Human translation is typically higher quality and in most cases more expensive than machine translation. Yet, this doesn’t mean that human translators can’t make mistakes.
Translation errors might result in the loss or the alteration of information compared to the original segment. And when the trade involves selling and using high-quality segment pairs for boosting machine translation it’s not a trivial issue as these errors might affect the quality of the translation.
Some errors can be easily filtered out by checking whether a certain segment matches the target language or whether it matches the source segment length. However, these simple tools can’t check for more nuanced differences between the meaning or structure of source and target segments. This is where sentence embeddings come into the picture.
Putting language into numbers
Multilingual sentence encoders such as LASER (developed by Facebook) and LaBSE (developed by Google) are trained on enormous amounts of texts from 100+ languages, learning how to create accurate representations, so-called sentence embeddings, for sentences in any of these languages. These embeddings capture aspects of sentence meaning, allowing direct comparison of sentences across languages.
This ability to compare sentences across languages is what we exploit to process our data. If two segments are accurate translations of each other, they should be matching in terms of meaning, which means their sentence embeddings should be similar enough. Selecting an appropriate degree of similarity, we can discount bad translations.
This makes sentence embeddings a valuable tool for additional (and well-needed) filters for controlling translation quality, but they are not without their drawbacks.
Dimensions and noise
While sentence embeddings encode a lot of information about the segments they’re applied on, all this information content makes them very large. The dimensionality of sentence embeddings created by the LASER model, for instance, is 1024, which means every single sentence is represented by 1024 different numbers. Storing and retrieving these large sentence embeddings for hundreds of thousands or millions of sentences becomes a practical issue in that they can become a serious bottleneck in data processing.
Additionally, sentence embeddings aren’t flawless.
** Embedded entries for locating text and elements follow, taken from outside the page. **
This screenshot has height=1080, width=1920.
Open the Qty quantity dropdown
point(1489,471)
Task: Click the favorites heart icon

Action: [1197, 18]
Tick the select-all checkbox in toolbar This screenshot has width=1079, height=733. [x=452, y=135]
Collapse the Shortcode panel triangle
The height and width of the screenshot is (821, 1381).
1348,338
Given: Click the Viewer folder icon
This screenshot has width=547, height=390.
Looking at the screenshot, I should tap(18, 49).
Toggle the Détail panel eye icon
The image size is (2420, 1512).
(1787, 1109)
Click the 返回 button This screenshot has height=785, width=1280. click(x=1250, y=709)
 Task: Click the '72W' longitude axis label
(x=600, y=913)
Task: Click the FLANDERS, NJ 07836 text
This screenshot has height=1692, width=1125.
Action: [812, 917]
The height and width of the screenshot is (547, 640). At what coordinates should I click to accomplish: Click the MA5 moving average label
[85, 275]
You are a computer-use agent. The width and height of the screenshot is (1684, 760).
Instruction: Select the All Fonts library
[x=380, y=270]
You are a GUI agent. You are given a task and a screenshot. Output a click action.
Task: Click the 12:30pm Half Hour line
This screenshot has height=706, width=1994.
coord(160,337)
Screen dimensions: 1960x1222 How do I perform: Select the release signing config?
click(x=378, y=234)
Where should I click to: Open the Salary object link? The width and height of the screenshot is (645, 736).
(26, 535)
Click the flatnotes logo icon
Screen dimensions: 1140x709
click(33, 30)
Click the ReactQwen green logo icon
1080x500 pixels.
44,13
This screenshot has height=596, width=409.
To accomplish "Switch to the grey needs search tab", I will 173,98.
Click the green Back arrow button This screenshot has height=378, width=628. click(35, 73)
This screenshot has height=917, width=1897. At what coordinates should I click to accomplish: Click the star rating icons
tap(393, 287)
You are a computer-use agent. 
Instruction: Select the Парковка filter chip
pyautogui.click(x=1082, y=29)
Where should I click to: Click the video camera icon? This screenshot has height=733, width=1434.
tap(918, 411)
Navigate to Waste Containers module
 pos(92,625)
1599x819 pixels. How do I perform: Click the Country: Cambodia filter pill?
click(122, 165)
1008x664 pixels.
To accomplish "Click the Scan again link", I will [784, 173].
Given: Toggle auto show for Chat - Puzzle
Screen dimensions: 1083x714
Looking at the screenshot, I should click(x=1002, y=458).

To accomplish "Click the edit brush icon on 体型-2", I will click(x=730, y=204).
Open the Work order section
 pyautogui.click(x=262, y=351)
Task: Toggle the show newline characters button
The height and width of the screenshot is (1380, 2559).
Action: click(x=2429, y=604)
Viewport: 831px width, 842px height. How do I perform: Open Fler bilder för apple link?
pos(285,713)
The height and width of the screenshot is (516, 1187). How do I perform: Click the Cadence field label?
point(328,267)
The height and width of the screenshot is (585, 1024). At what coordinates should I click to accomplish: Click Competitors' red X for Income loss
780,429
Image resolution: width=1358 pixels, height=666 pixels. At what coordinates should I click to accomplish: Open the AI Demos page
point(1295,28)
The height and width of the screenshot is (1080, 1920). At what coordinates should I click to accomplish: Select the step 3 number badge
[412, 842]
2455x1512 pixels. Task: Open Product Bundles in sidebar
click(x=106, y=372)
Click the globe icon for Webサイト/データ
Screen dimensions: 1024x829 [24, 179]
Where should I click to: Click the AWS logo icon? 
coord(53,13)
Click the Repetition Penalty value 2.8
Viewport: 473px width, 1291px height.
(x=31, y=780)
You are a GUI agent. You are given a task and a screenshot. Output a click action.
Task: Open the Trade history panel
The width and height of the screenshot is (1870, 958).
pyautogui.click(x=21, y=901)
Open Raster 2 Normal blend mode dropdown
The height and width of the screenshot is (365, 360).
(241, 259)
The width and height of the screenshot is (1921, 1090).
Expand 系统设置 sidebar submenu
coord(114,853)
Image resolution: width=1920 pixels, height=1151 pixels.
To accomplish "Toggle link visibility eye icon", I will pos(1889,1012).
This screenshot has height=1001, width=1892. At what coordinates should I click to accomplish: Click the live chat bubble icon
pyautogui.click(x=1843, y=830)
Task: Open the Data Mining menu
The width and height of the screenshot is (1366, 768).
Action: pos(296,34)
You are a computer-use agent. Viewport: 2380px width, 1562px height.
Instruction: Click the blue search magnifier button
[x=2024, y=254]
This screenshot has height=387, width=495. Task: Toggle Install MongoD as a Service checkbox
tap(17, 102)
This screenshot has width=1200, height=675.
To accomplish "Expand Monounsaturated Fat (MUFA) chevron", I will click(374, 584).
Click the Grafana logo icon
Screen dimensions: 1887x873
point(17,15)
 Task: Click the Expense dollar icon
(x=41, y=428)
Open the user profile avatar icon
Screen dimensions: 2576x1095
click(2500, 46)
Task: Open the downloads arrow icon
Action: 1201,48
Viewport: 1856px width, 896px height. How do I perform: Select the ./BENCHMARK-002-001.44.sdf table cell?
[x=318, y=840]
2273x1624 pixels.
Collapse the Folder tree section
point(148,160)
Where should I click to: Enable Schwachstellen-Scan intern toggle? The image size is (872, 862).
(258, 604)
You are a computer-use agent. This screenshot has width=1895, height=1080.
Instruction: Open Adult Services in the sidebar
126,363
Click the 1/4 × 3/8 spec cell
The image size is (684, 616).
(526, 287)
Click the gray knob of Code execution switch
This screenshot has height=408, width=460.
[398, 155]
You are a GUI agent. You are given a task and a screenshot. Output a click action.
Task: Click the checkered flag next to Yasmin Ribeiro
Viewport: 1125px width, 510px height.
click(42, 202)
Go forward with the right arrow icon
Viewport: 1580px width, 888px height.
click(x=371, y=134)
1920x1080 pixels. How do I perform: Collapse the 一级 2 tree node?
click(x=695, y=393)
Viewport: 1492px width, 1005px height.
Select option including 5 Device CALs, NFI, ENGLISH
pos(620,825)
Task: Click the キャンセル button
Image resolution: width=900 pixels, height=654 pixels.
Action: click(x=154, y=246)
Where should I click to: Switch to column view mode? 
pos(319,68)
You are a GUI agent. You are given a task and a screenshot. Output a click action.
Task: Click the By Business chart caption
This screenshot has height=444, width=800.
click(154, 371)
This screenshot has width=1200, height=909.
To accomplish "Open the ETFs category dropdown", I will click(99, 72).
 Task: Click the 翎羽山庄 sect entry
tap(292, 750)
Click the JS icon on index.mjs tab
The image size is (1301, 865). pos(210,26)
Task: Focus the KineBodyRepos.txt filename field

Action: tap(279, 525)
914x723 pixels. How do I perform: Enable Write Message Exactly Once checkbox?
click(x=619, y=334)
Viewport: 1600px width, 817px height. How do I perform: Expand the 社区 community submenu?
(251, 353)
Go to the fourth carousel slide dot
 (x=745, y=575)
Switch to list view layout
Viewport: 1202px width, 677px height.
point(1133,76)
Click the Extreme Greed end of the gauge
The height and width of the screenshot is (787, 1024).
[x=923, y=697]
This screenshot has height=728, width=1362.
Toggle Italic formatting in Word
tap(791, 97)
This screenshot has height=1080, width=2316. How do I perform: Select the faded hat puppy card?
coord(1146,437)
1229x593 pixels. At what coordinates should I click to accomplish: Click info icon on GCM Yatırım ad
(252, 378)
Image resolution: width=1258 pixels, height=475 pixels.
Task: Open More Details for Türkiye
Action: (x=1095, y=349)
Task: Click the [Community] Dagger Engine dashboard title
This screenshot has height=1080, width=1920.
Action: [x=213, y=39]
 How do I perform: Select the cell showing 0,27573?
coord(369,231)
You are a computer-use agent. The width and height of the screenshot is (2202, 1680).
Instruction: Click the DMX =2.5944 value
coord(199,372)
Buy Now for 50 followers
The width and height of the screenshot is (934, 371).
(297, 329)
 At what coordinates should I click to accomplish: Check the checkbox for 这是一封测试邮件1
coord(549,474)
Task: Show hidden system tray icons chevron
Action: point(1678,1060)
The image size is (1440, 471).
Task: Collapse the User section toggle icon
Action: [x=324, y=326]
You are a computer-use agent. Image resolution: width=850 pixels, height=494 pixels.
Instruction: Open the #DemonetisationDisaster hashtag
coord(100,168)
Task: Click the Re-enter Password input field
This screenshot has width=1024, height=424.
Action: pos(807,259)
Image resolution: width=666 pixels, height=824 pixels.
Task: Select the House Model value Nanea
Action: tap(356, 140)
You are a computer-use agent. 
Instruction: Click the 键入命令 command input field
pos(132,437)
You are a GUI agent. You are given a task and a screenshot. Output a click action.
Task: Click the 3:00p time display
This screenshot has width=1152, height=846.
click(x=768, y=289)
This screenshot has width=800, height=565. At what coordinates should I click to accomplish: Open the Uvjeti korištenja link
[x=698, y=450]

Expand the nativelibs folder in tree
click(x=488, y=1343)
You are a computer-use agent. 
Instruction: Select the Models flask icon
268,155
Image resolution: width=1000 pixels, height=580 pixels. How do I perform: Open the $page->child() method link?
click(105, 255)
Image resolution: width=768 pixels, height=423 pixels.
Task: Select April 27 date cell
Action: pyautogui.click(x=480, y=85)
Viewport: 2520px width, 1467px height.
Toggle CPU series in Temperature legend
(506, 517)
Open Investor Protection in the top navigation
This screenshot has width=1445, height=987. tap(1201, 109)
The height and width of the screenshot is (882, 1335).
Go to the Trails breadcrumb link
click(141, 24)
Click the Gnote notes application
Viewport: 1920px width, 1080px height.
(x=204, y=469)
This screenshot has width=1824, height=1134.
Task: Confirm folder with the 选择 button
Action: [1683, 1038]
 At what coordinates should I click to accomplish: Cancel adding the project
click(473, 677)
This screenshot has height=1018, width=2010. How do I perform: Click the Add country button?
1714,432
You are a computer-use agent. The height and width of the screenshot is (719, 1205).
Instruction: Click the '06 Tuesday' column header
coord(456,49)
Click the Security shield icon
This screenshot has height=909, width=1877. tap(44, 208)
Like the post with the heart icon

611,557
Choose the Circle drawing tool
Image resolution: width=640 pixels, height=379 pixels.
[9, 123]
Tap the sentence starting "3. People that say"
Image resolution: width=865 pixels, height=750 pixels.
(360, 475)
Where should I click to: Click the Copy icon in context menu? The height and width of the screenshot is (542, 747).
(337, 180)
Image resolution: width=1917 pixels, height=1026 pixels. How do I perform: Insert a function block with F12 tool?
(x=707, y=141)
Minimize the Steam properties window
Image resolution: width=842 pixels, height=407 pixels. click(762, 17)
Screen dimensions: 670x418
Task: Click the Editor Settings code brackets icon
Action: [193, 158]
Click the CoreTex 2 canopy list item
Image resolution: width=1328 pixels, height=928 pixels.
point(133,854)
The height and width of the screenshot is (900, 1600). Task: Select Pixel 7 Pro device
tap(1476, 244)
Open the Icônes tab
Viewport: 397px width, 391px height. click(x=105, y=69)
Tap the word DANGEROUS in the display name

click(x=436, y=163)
While sentence embeddings can capture fairly sophisticated aspects of sentence meaning, they are far from understanding language the way humans do.
- Sentence embeddings are sensitive to punctuation, in ways humans aren’t:
- The sentence embeddings LaBSE creates are not particularly similar in the case of Lithuanian Bendru sprendimu priimtų teisės aktų pasirašymas (žr. protokolą) and English Signature of acts adopted under codecision: see Minutes, even though they have the same meaning. This is likely due to the presence of parentheses in the Lithuanian sentence.
- Sentence embeddings are sensitive to overlapping phrases, even in sentences where the main meaning is different:
- Both LASER and LaBSE create sentence embeddings that are highly similar for sentences such as Bulgarian Освобождаване от отговорност 2005: Европейски център за профилактика и контрол върху заболяванията (вот) and English Discharge 2005: European Food Safety Authority (vote), even though the Bulgarian sentence actually means “Discharge 2005: European Foundation for the Improvement of Living and Working Conditions (vote)”. However, the presence of words, such as Discharge, European, (vote), and the year 2005 is enough for the models not to be able to differentiate between the sentence meanings.
To improve the workflow of checking for translation quality, it seems we need to find a way to reduce the size of the sentence embeddings and improve the noise in them. This would allow us to use embeddings faster and more effectively.
If only we had a tool that was designed to reduce dimensionality by learning how to ignore the noise in the data…
Excursion to image processing
In the previous section, we were busy searching for a tool that reduces dimensionality and ignores noise. Autoencoders were actually designed to do exactly this. Autoencoders are simple neural networks with three main parts: the encoder, the bottleneck, and the decoder, with the goal to exactly reconstruct their input. The encoder reduces the input size until it reaches the most compressed part of the model: the bottleneck. From the bottleneck, the decoder tries to reconstruct the original input with the same dimensionality.
This reconstruction is naturally going to result in losing some information. However, this can be advantageous if the information we lose is just noise, and we retain information that is actually important. Autoencoders have found use in denoising images, for instance the ones we create with our smartphone cameras.
It was exactly these principles of autoencoder — the reduction of information to a bottleneck, and the denoising of information, that inspired this research.
Research, research, research
How do we find out if we can use autoencoders to reduce sentence embedding noise and size? We need experiments.
Experiments involve training an autoencoder in reconstructing original sentence embeddings, then extracting the reduced sentence embeddings from the bottleneck layer of the autoencoder, and using these as new sentence representations. Comparing performance on original and reduced sentence embeddings can reveal whether we can benefit from autoencoders.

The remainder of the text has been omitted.